On the flip side, studies have shown that preventing body temperature from dropping can actually counteract the positive effects of calorie restriction. Notably, in an experiment involving calorie-restricted mice, anticancer benefits were diminished when core body temperature remained the same. “It’s not easy to discern what’s driving the beneficial changes of calorie restriction,” Conti said. “Is it the reduced calories on their own, or the change in body temperature that typically happens when one consumes fewer calories? Or is it a combination of both?”
For their newly reported research, Conti and his team designed an experiment that would allow them to independently evaluate the effects of reduced nutrients and those of body temperature. They compared one group of calorie-restricted mice housed at different ambient temperatures (Ta). One group of animals was housed at room temperature—about 68˚ F (22˚ C), and the other at 86˚ F (30˚ C). The temperature of the warmer environment is considered high enough to invoke thermoneutrality, a state at which most animals cannot easily reduce their body temperature. “The rationale for our study is that thermoneutrality exacerbates inflammatory and metabolic disorders, prevents the hypothermic response to CR, and antagonizes the beneficial effects that CR has on longevity,” the investigators noted.

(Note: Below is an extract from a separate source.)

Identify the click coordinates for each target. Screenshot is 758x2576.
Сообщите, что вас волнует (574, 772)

Siuzdak and his team used a technology they developed called activity metabolomics to measure metabolites in the two groups of mice. This approach allowed them to look for molecules in the bloodstream and in the hypothalamus of the brain, which were changed by the reduction of either nutrients or body temperature. This approach provided the first comprehensive profiling of the metabolites that are changed by temperature reduction.
Through a computational analysis of results from both groups of mice, the scientists were able to prioritize those metabolites that were most responsible for triggering changes to core body temperature. They found that although calorie restriction altered many metabolic pathways involved in energy expenditure both systemically and in the hypothalamus in the 22° C group, fewer of these changes occurred in the group housed at thermoneutrality. “We found that thermoneutrality greatly affected the metabolic changes associated with CR, counteracting nearly 40% of changes in the plasma and up to 78% of changes in the hypothalamus,” they wrote. “Many of these metabolites affected by thermoneutrality play a pivotal role in energy exchange with the environment, as well as in fuel consumption and energy expenditure during CR.”

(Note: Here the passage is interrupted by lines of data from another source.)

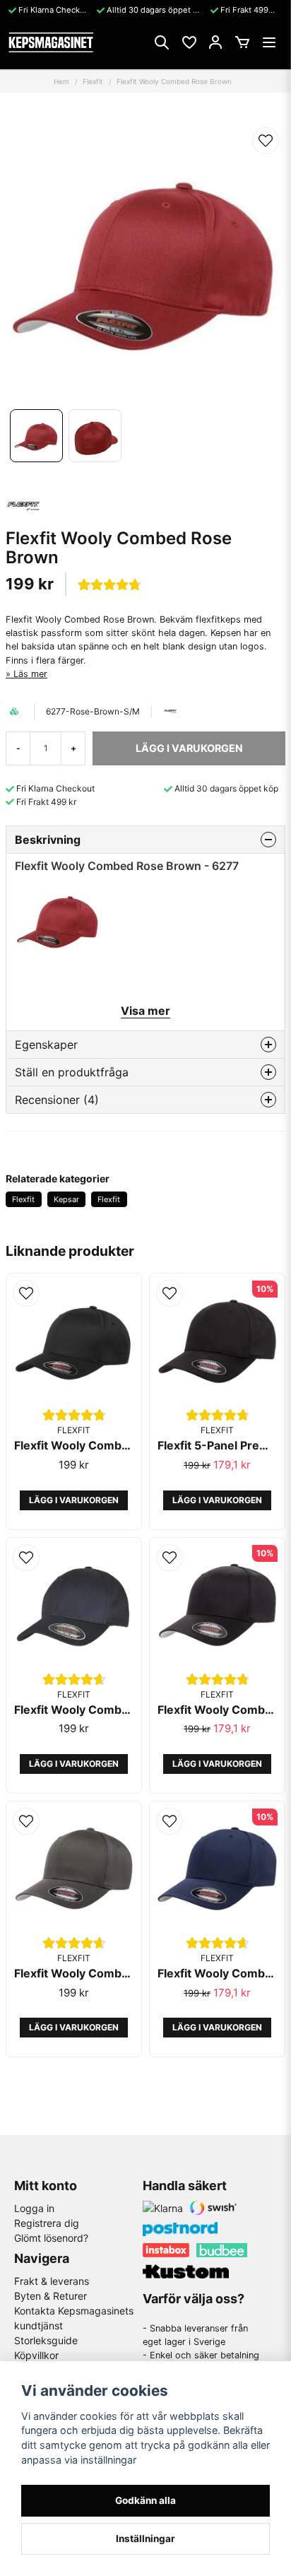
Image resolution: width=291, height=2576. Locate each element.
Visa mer (145, 1011)
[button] (265, 140)
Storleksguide (46, 2340)
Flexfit (93, 81)
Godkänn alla (145, 2500)
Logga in (34, 2208)
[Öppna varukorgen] (242, 42)
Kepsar (66, 1199)
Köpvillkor (36, 2355)
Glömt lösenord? (51, 2238)
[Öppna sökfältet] (161, 42)
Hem (61, 81)
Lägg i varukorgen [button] (74, 1500)
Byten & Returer (50, 2296)
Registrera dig (46, 2223)
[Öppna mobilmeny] (269, 42)
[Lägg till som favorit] (188, 42)
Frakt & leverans (51, 2281)
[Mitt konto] (215, 42)
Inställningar (145, 2538)
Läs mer (30, 674)
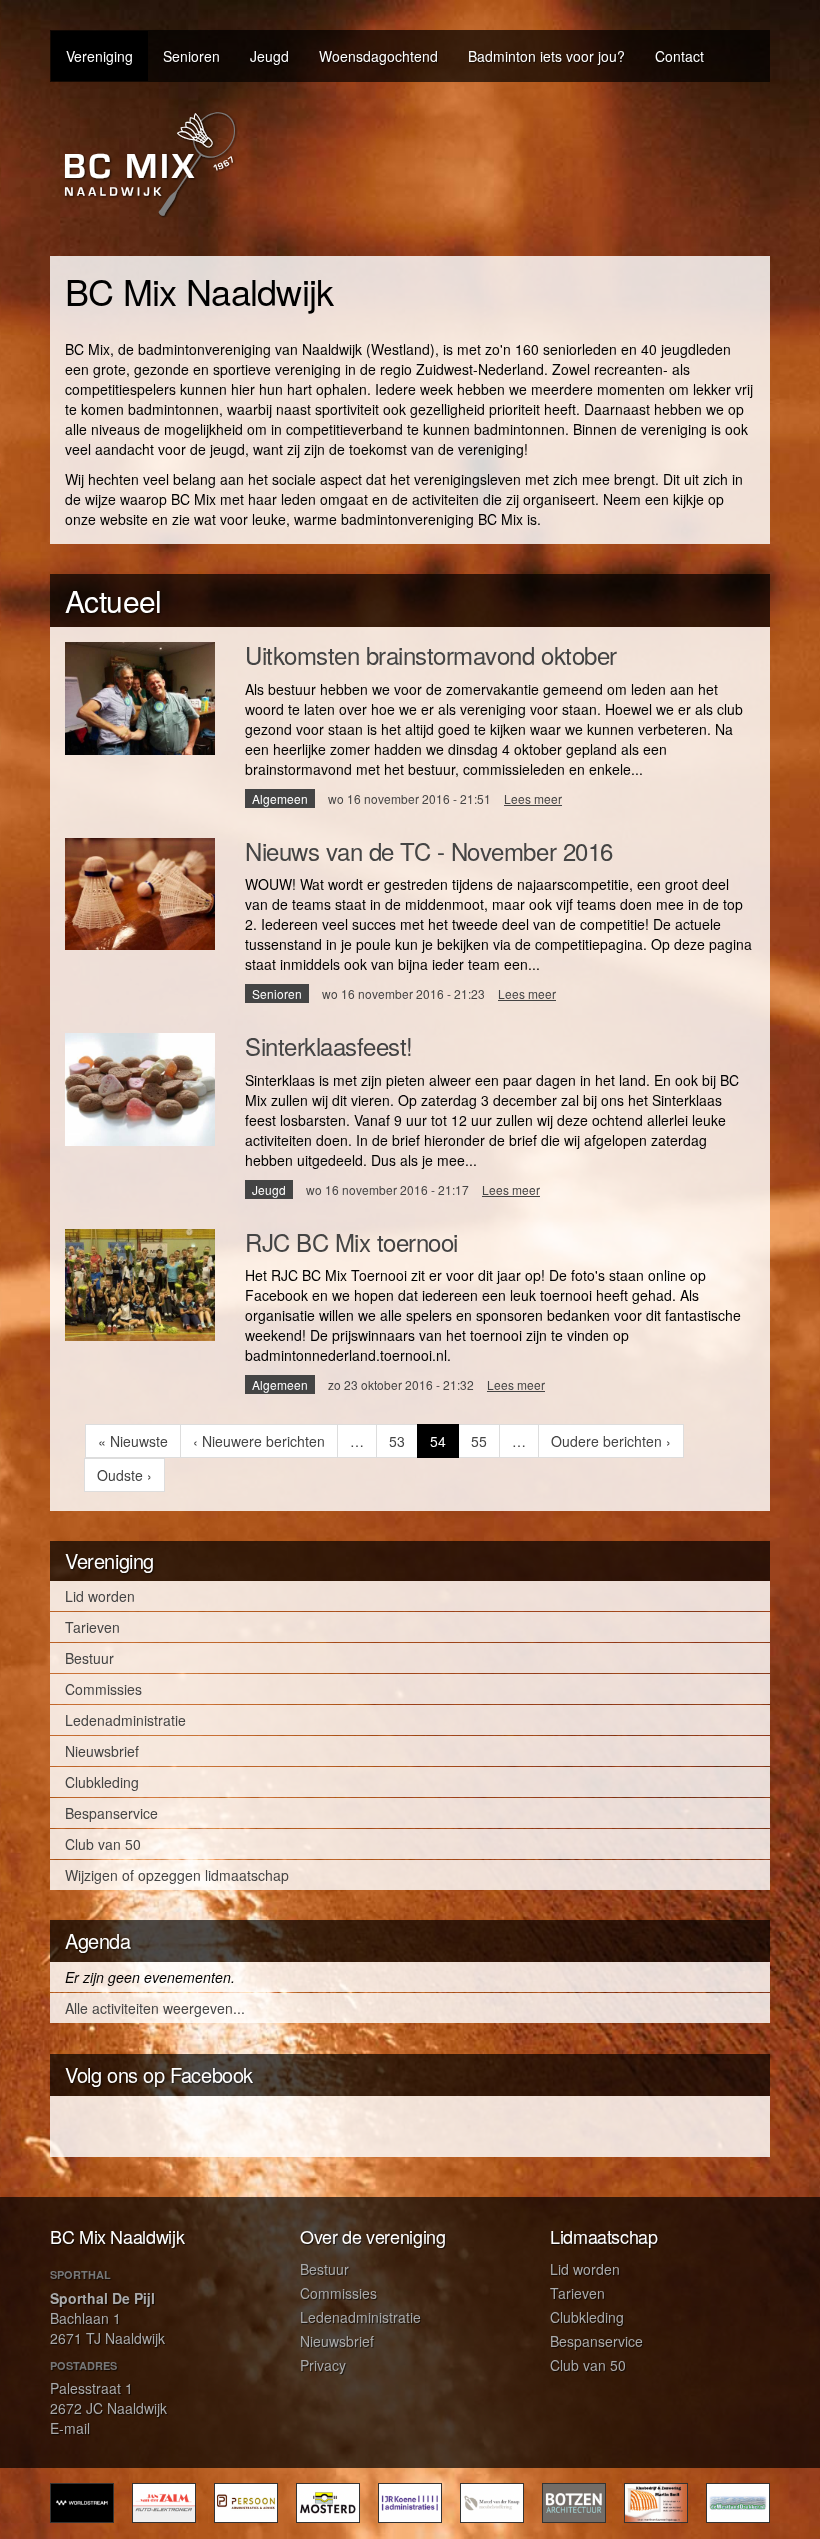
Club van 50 (103, 1844)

Further analysis attributed the metabolic effects of calorie restriction to the molecules nitric oxide and leucine enkephalin, which were produced in higher amounts in the hypothalami of the mice housed at 22° C. In a separate experiment, the investigators also showed it is possible to administer certain metabolites as a drug to affect body temperature.

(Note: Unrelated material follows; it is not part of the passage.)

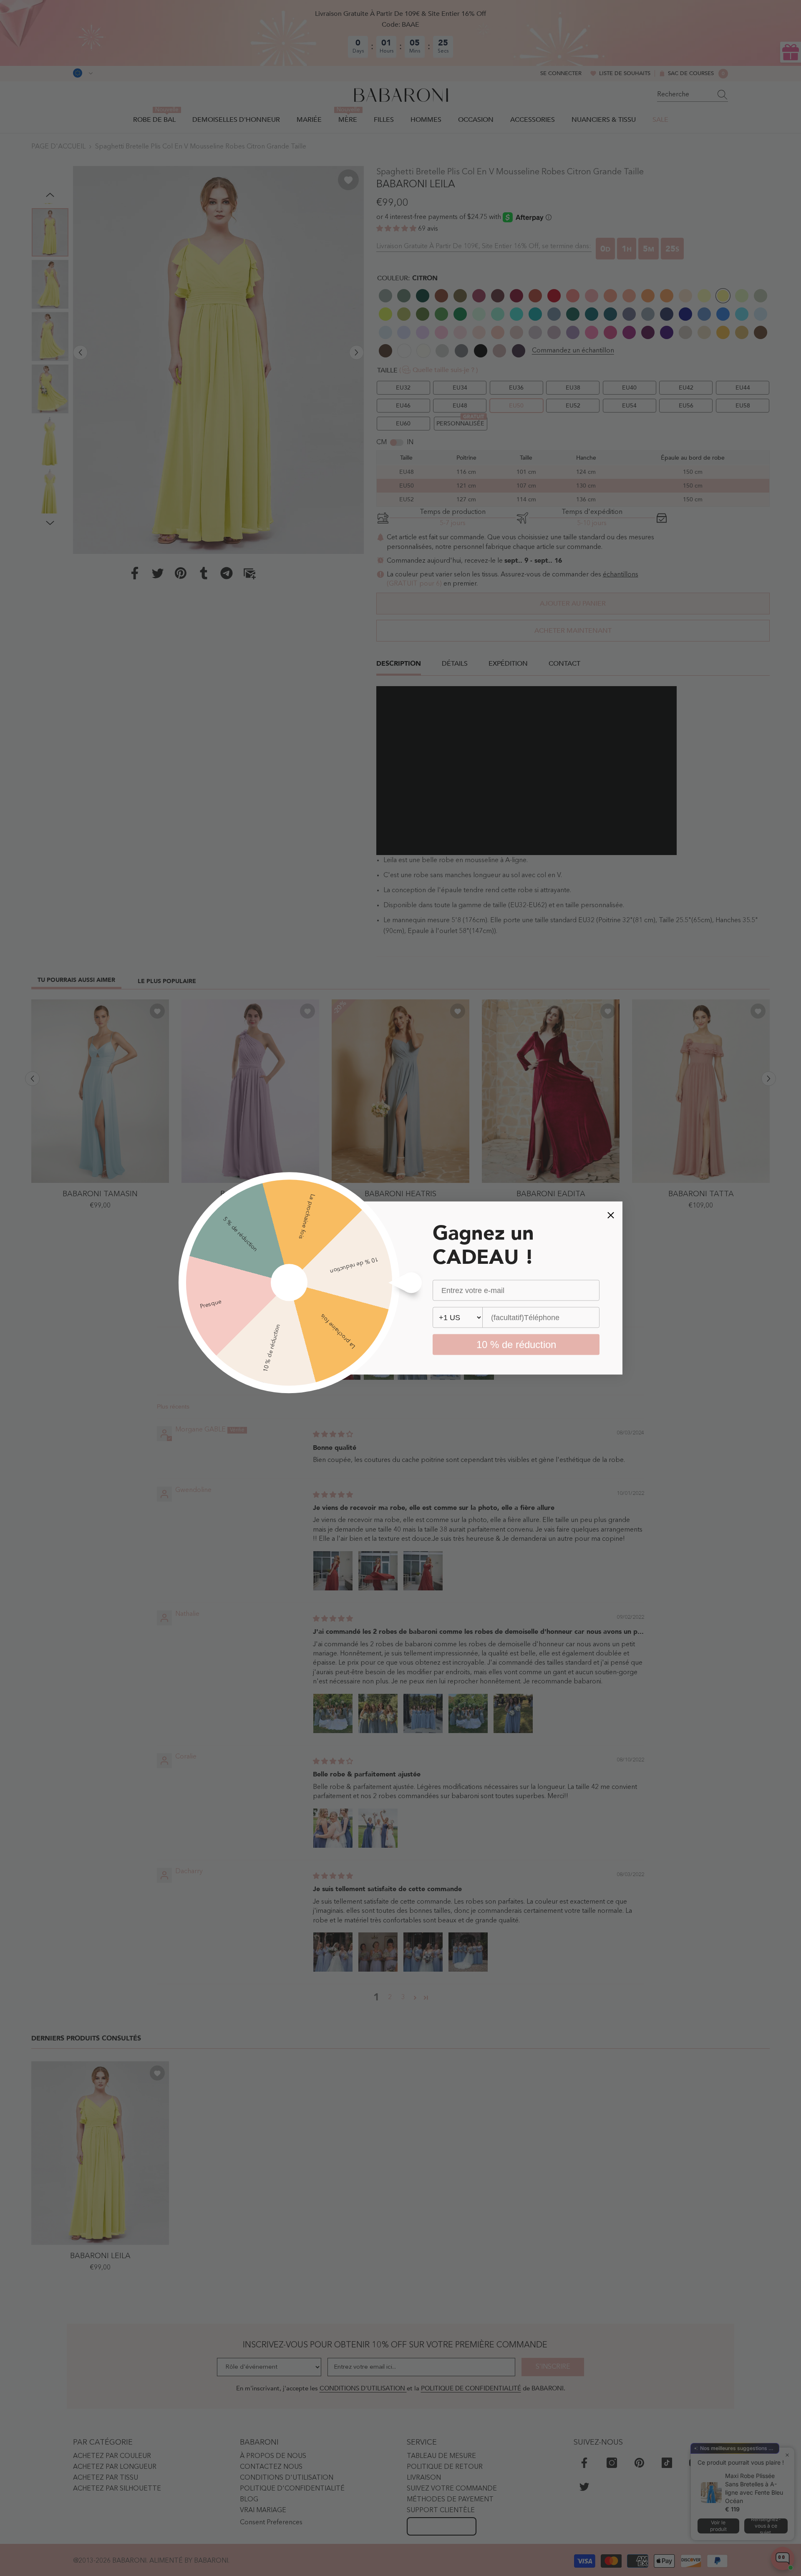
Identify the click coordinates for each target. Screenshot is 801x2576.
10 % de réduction (516, 1344)
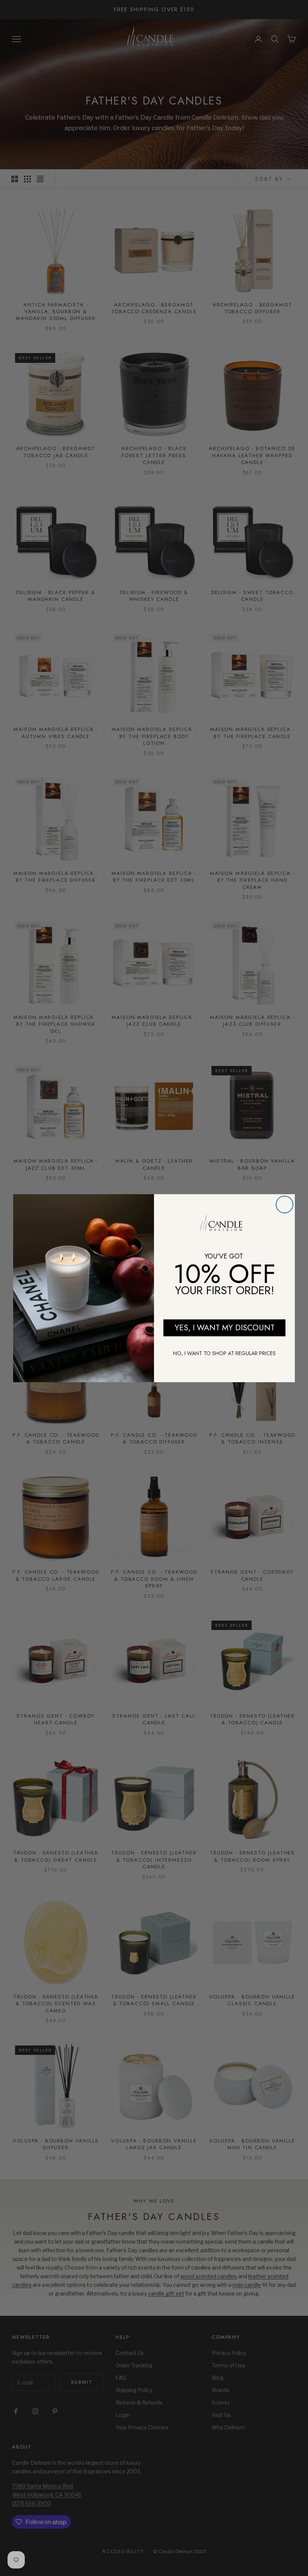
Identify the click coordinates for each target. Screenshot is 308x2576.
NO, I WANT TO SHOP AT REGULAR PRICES (224, 1353)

Conti said further work to validate the changes induced by temperature during calorie restriction should provide novel targets for future medicines he calls “temperature mimetics,” which could offer the health-promoting effects without having to reduce body temperature. “In the future, it will be interesting to investigate whether the biochemical pathways that regulate physiology of the hypothermic response also affect healthspan and how this may be affected by Ta,” the authors concluded.